Understanding Intellectual Capital Accounting
According to Roslender and Fincham (2001), intellectual capital is currently the focus of significant discussion and enquiry across the management disciplines and beyond. This reflects the recognition that intellectual capital provides a crucial source of value for the contemporary business enterprise. It is a resource that requires careful management if it is to fulfill its maximum potential.
In the case of those businesses whose shares are publicly quoted, the success with which organizations manage their intellectual capital is increasingly mirrored in their market values, values that are often many times the book values of enterprises. Bridging the gap between these two values provides one motivation for seeking to account for intellectual capital.
Another motivation for seeking to account for intellectual capital is the need to manage intellectual capital successfully. Given the importance of managing intellectual capital successfully, accounting is being challenged to develop new approaches to performance measurement that capture the quality of management evident in the context of intellectual capital.
Stewart (1997) has suggested several tools for measuring intellectual capital. Value is defined by the buyer, not the seller. A company, therefore, is worth what the stock market says: price per share x total number of shares outstanding = market value; what the company as a whole is worth. One measure of intellectual capital is the difference between its market value and its book equity. The assumption is that everything left in the market value after accounting for the fixed assets must be intangible assets. If Microsoft is worth 100 billion dollars, and its book value is 10 billion dollars, then its intellectual capital is 90 billion dollars.
Three components of intellectual capital can be identified. Human capital is the first component, consisting of the know-how, capabilities, skills and expertise of human members of an organization. Relational capital is the second component, consisting of any connection that people outside the organization have with it, together with customer loyalty, market share, the level of backorders, and so forth. Structural capital embraces the remaining component of intellectual capital, including both systems and networks, and cultures and values, together with elements of intellectual property such as patents, copyrights, trademarks, and so forth.

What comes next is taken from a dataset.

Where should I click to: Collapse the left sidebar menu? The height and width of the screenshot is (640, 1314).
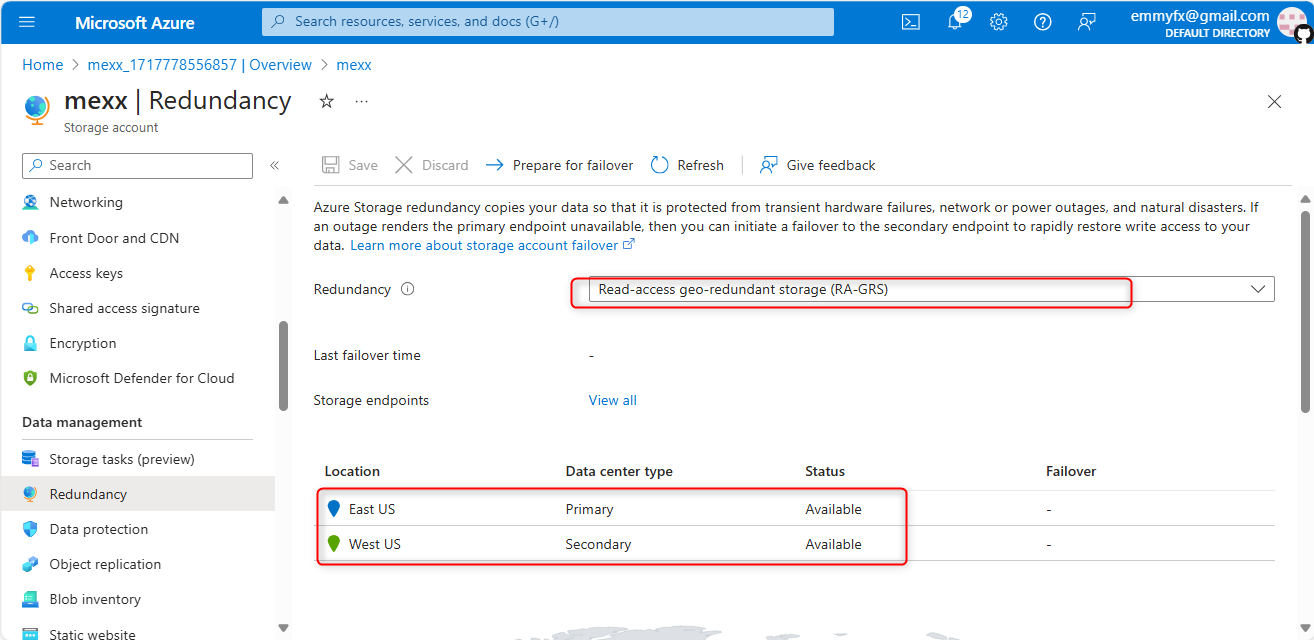click(274, 166)
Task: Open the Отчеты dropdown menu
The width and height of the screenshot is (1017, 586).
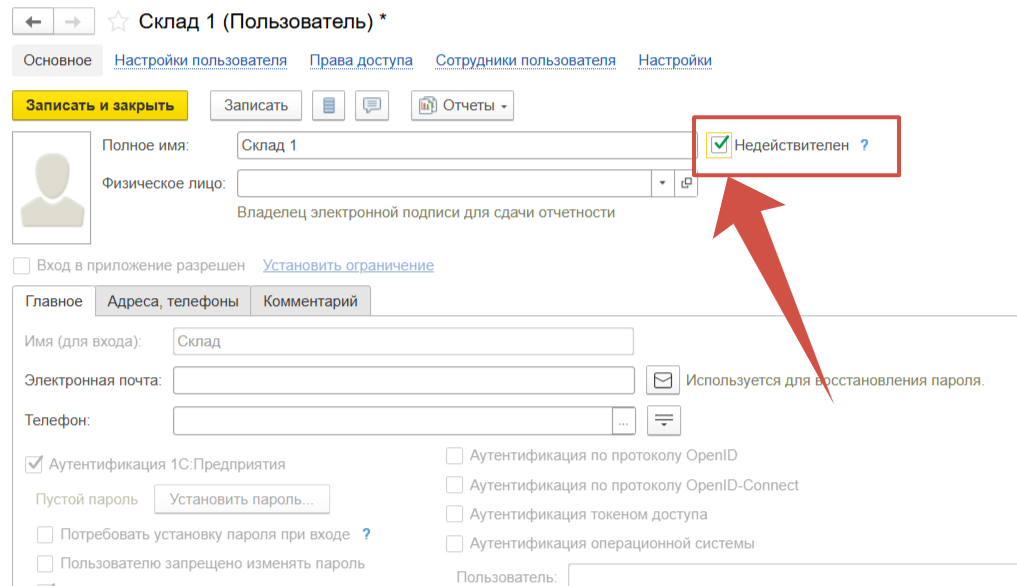Action: pos(462,105)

To begin intellectual capital accounting necessitates an acceptance that it is possible to include within the same financial statement objective measures of value, as in the case of tangible assets for which there are historical expenditures. Intangible assets such as goodwill are already problematic in accounting. For example, in the UK, only purchased goodwill can be reported in the accounts of the business that acquires it.
If goodwill continues to prove problematic for financial accounting and reporting, intellectual capital as the new goodwill serves to multiply the difficulties involved. Intellectual capital assumes many more forms than does goodwill, and while both concepts are ultimately open-ended, several years of thinking about intellectual capital have confirmed its greater breadth and depth.
One consequence of this, according to Roslender and Fincham (2001), is that we might now think in terms of degrees of intangibility, so that while brands, patents and know-how still count as intangible assets, customer data, distribution channels and employee qualification profiles are more intangible. Off the scale are such assets as employee commitment, organizational culture and corporate values, yet it is just such assets that ensure that some businesses exhibit impressive market-to-book value ratios.